Especialistas em segurança pública avaliam que a situação no complexo é grave e o momento é de recuo das forças de segurança pública, para conter a letalidade. “A situação é desesperadora e há poucas alternativas. A polícia está agindo mal porque não encontra alternativas para enfrentar o tráfico, sem ser a lógica do confronto”, analisou a cientista social e coordenadora do Centro de Estudos de Segurança e Cidadania da Universidade Candido Mendes, Silvia Ramos.
Silvia lembra que no Alemão foram instaladas Unidades de Polícia Pacificadora (UPP), que podem estar no limite, encurraladas, segundo relatos, tentando enfrentar o tráfico na força. A Polícia Militar e a Secretaria de Segurança não comentam os fatos. Para o pesquisador do Instituto de Estudos da Religião (Iser), André de Jesus Rodrigues, que estuda o tema há 10 anos, o “endurecimento da resposta policial', tem levado a população ao limite e é preciso repensar o modelos das UPPs no Alemão: “É um momento de revisão. São mais de 90 dias de instabilidade e a violência policial está incidindo diretamente na população. Ou seja, em vez de proteger, a polícia está acuando “.

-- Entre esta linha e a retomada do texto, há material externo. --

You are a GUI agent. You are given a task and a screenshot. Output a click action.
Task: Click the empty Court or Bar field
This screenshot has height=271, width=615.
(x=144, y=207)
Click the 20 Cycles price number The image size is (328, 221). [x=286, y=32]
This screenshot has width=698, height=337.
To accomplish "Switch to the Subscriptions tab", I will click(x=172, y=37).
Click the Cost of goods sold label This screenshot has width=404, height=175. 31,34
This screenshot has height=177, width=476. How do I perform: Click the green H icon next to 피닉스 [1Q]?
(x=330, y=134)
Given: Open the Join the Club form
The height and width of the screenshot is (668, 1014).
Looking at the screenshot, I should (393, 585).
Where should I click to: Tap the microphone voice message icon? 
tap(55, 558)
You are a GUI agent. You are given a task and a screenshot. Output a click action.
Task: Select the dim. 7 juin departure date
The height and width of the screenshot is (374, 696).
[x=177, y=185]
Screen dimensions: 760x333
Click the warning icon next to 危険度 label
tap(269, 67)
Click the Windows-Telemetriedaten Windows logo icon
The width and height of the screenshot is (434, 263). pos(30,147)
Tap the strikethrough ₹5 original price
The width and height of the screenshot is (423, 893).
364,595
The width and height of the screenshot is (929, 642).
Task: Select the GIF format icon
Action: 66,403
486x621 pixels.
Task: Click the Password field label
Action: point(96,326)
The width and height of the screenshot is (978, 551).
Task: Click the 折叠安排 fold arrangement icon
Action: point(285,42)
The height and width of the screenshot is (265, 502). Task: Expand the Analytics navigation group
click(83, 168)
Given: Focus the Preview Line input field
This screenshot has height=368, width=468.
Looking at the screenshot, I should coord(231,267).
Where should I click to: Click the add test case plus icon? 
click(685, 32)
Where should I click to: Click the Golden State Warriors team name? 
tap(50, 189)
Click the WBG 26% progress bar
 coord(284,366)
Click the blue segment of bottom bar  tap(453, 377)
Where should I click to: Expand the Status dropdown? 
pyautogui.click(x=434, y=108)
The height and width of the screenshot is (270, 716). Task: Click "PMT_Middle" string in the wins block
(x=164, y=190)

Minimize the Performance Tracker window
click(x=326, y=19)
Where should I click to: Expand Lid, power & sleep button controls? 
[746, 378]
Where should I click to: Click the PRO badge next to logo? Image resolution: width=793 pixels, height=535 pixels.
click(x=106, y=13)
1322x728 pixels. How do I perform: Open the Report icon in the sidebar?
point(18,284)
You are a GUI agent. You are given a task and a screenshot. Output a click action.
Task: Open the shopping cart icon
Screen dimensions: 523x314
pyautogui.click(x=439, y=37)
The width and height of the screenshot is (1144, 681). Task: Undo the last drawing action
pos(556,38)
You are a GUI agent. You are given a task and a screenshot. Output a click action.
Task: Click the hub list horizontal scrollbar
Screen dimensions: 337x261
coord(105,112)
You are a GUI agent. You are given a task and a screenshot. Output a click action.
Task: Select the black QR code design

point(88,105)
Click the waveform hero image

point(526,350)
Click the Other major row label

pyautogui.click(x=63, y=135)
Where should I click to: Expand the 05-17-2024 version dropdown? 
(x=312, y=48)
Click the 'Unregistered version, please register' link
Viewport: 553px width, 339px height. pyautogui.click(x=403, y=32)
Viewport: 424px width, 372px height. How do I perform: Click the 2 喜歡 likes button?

Especialistas concordam com o recuo, mas dizem que não há solução fácil. Recomendam que as forças discutam uma estratégia que resguarde a população, sem abrir brechas para a retomada do controle local por grupos criminosos. “Se a polícia sai, os moradores voltam a ficar reféns de grupos armados. E a população é a que mais sofre. Acho até que a situação agora é igual ou mais tensa do que antes da ocupação policial (em 2008)”, opina Silvia Ramos.
Os moradores também pedem trégua e o fim da violência. “Estamos no limite, chega de chorar e enterrar nossos mortos”, conclui Viviane Ribeiro.